Withnail and I, a British masterpiece from 1987, is so profligate with its brilliance that if it has a problem, it's that it's one of those movies which too easily reduces itself to scene-spotting and quote-topping. If I come up with 'We've gone on holiday by mistake,' you'll come back with 'I feel like a pig shat in my head.' If you announce, 'We are not drunks, we are multi-millionaires!' then I reply with, 'I think it's time to release you from the legumes, and transfer your talents to the meat.' If I say, 'The entire sink's gone rotten,' you say, 'Then the fucker will rue the day!' And so on. It is an obsessional movie, a movie about obsession. And it makes its admirers into obsessives as well.
If it has a plot at all then it notionally concerns one thing: the attempts of failed actors Withnail (played by Richard E Grant, magnificently hysterical) and Marwood, his pal (played by Paul McGann, just on the edge of sanity, a look of constant terror on his face, as if about to be dragged into a threshing machine), to get wasted, even to the brink of death. No drug is too foul or too inappropriate: from speed, to lighter fluid, to dope, to anti-freeze, nothing is beneath contempt.

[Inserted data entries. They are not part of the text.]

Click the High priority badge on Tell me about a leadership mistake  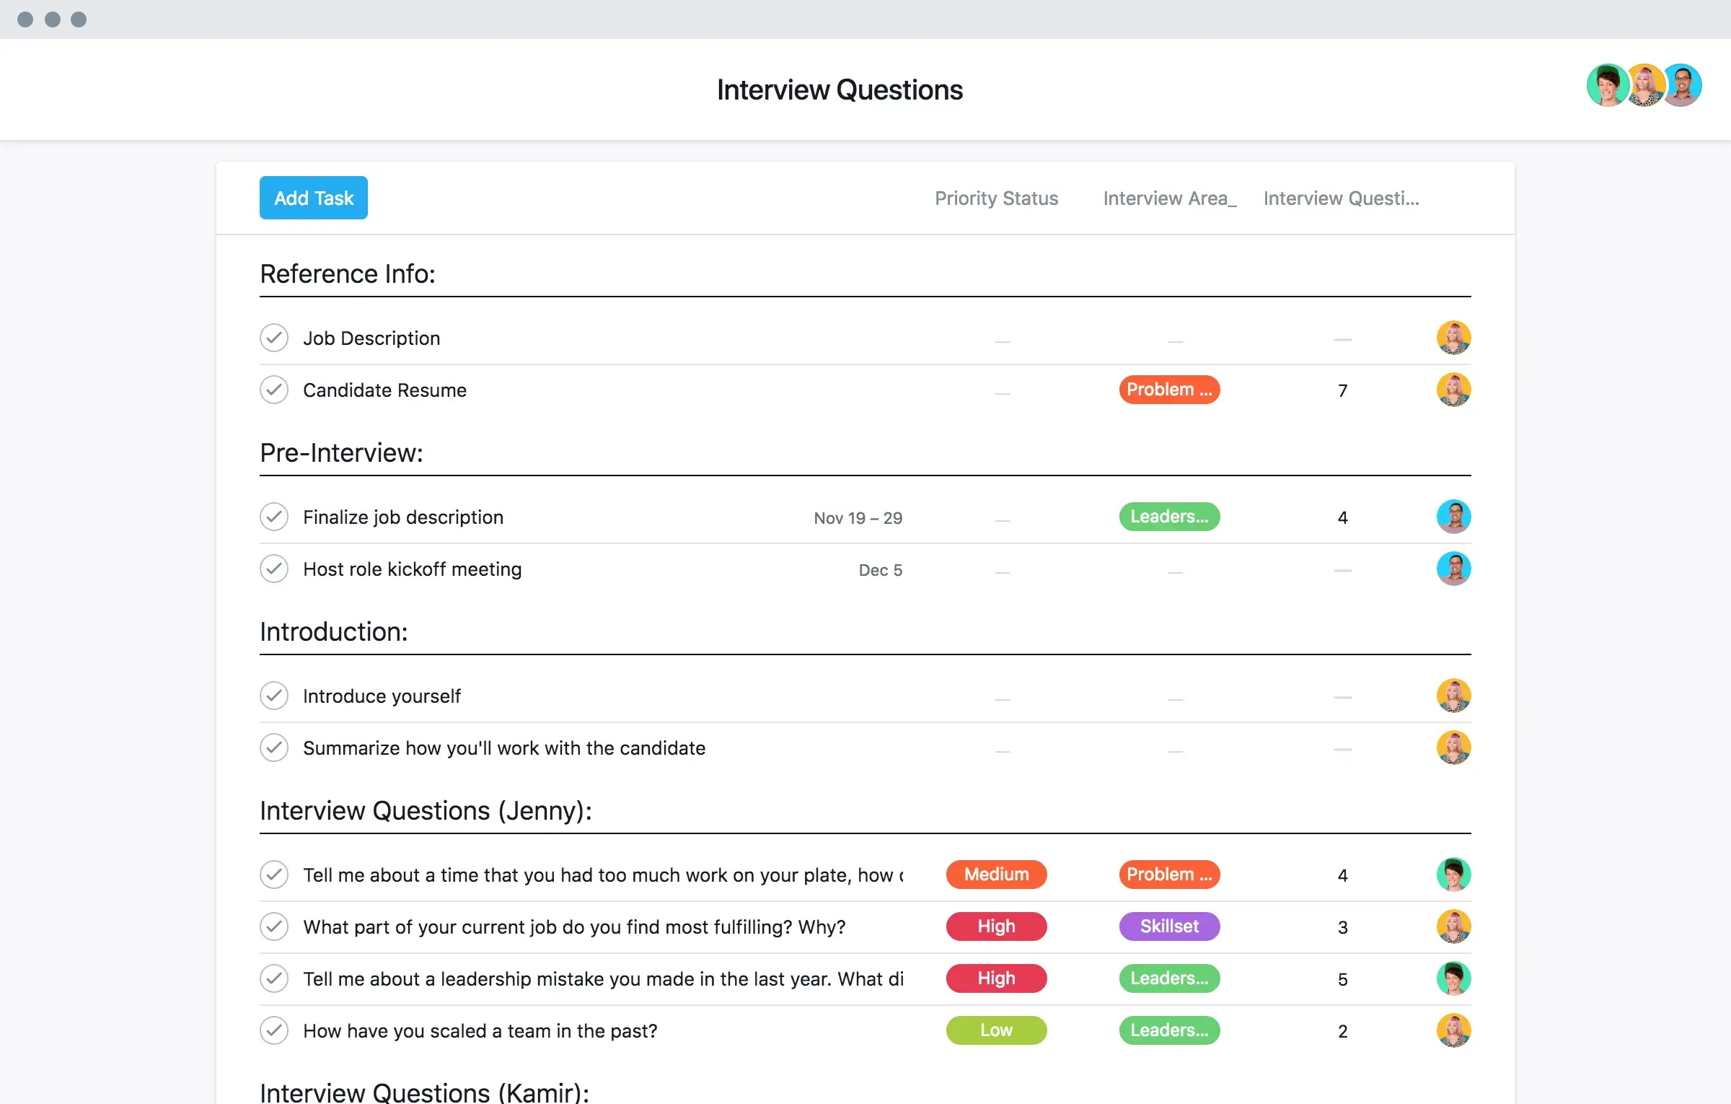(997, 979)
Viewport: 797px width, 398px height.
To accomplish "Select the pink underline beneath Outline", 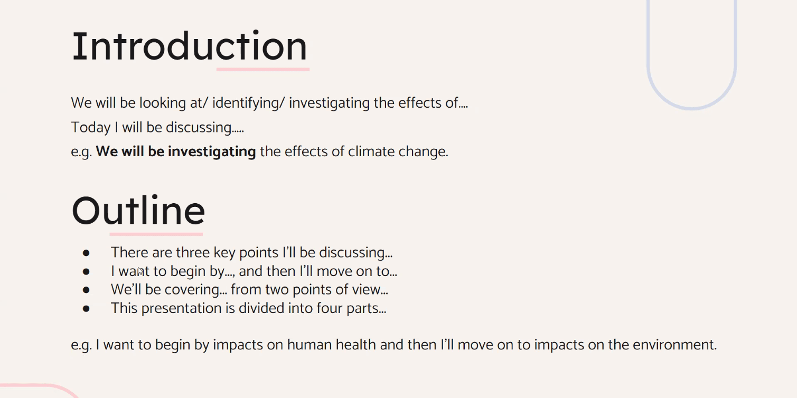I will pos(156,233).
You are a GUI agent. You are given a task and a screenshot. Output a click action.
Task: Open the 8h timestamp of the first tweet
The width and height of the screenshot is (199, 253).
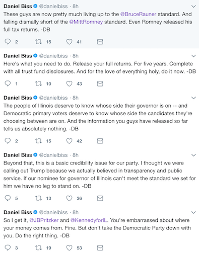pos(76,6)
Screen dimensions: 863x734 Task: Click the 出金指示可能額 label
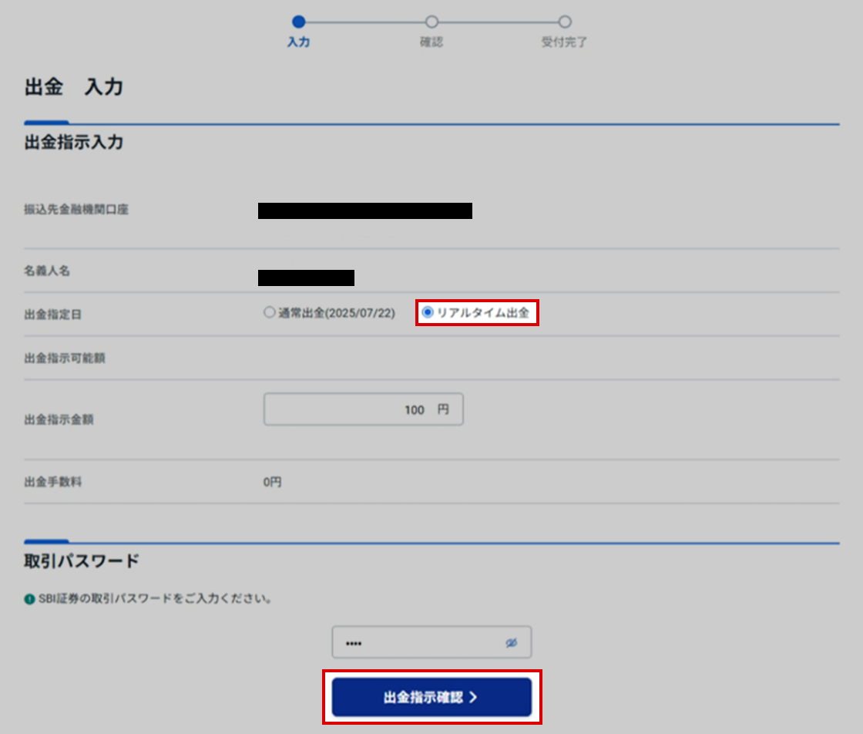click(x=65, y=359)
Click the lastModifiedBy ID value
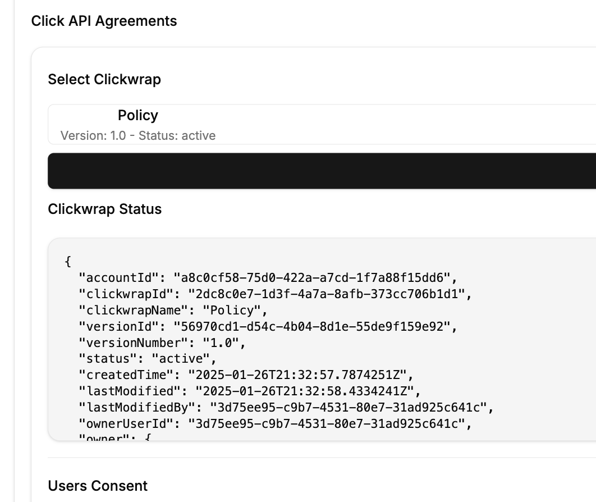The image size is (596, 502). pos(351,408)
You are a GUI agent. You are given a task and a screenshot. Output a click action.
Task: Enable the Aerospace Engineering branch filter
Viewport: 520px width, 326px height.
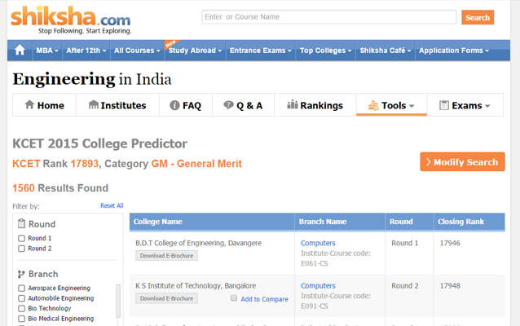(x=22, y=289)
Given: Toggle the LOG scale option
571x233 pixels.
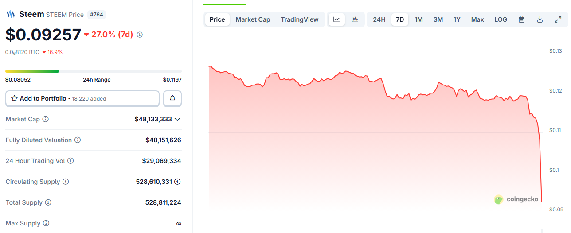Looking at the screenshot, I should coord(501,19).
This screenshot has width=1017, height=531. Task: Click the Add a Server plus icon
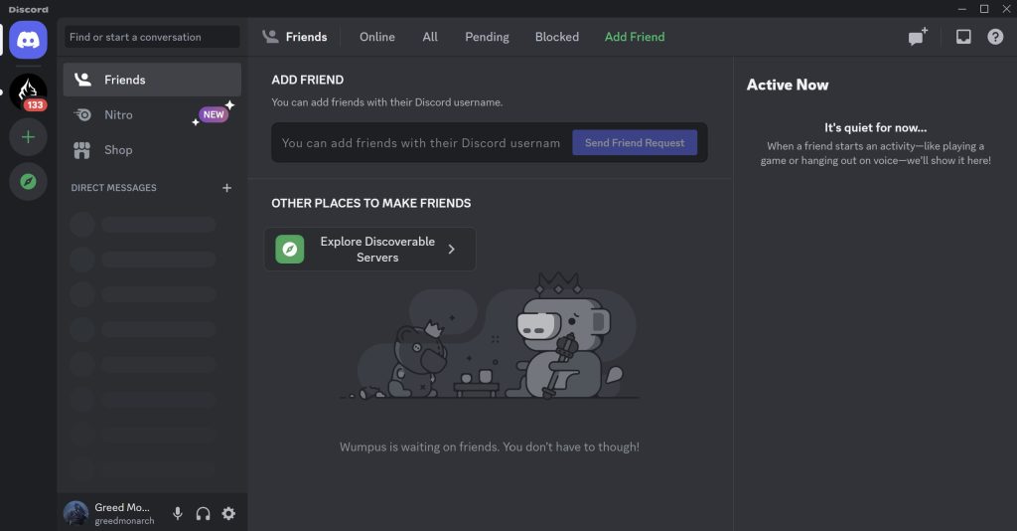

The drug of choice, though, the one that really gets them through the day, is alcohol. 'A pair of quadruple whiskies,' gasps WIthnail at closing time, 'and a pair of pints.' In a genteel tea-shop, he yells, 'We want the finest wines available to humanity', shortly before being thrown out. Indeed, about the second thing that happens in the movie is Withnail announcing, in sepulchral tones, 'I've some extremely distressing news...We just ran out of wine.' Wine, a baffingly patrician drink for such a pair of low-lifers, is the release they crave.
And they get it, in quantity, at Uncle Monty's frightful country cottage. A chapter of accidents sees them flee London for some quiet time in a nameless part of the North. Monty, a vision of magisterial camp, delineated to perfection by Richard Griffiths, unexpectedly turns up with the right stuff. 'Which of you,' he asks, gazing humidly at the two young men, 'is going to be a splendid fellow and go down to the Rolls for the rest of the wine?' And the wine certainly looks pretty good, as they work their way through it, in the form of an accompaniment for a leg of lamb and in purely spontaneous, hard core boozing.
It should look good, because it actually is. Bruce Robinson, the mad genius - as writer and director - behind Withnail apparently acquired a job lot of superb wines from an idiot in Manchester who didn't know what he had. It came from a hotel that was closing down, where the proprietor had a load of old drink which he reckoned was 'muck' and far too musty to sell to anyone with a taste for the good life. The muck included Chateaux Beychevelle, Petrus and Margaux, two hundred bottles in all, for which Robinson paid a couple of hundred quid. His plan was to use them as props in the film then auction them at Sotheby's afterwards and make a small fortune.
As it turned out, the cast and crew (with the exception of Richard E Grant, a teetoller, not that you can tell from his peerless impression of an out-of-control toper) drank the lot, in the space of a fortnight. According to Robinson, 'It was saveloy and chips with...shall we have the Beychevelle or Margaux?' In the end, only the empty bottles remained, Grant sharing the final scene of the film with what was once a '53 Margaux, plus the wolves at London Zoo.
As it turns out, Withnail and I is in reality a rite-of-passage movie, quite touching by the end, but a movie set in such an exorbitantly degenerate landscape that internal and external chaos are only a sudden flinch away. One, also, in which great wines get necked as if they were straight out of the remainders bin. Which is one very good reason why the film is such a classic: its integrity, its fidelity to the whole ethos of derangement is such that not only do its makers appear to be downing the finest wines available to humanity without even a backward glance, they really were downing them. This anarchic generosity of spirit, this crazed identification with the film's characters, floods through the movie itself, making it luminous with truth, and even a rancid kind of love. Is it the last truly great British movie? I'm inclined to hold my glass up to the fading light and repeat the words of Uncle Monty - 'There can be no true beauty without decay,' and nod, sagely.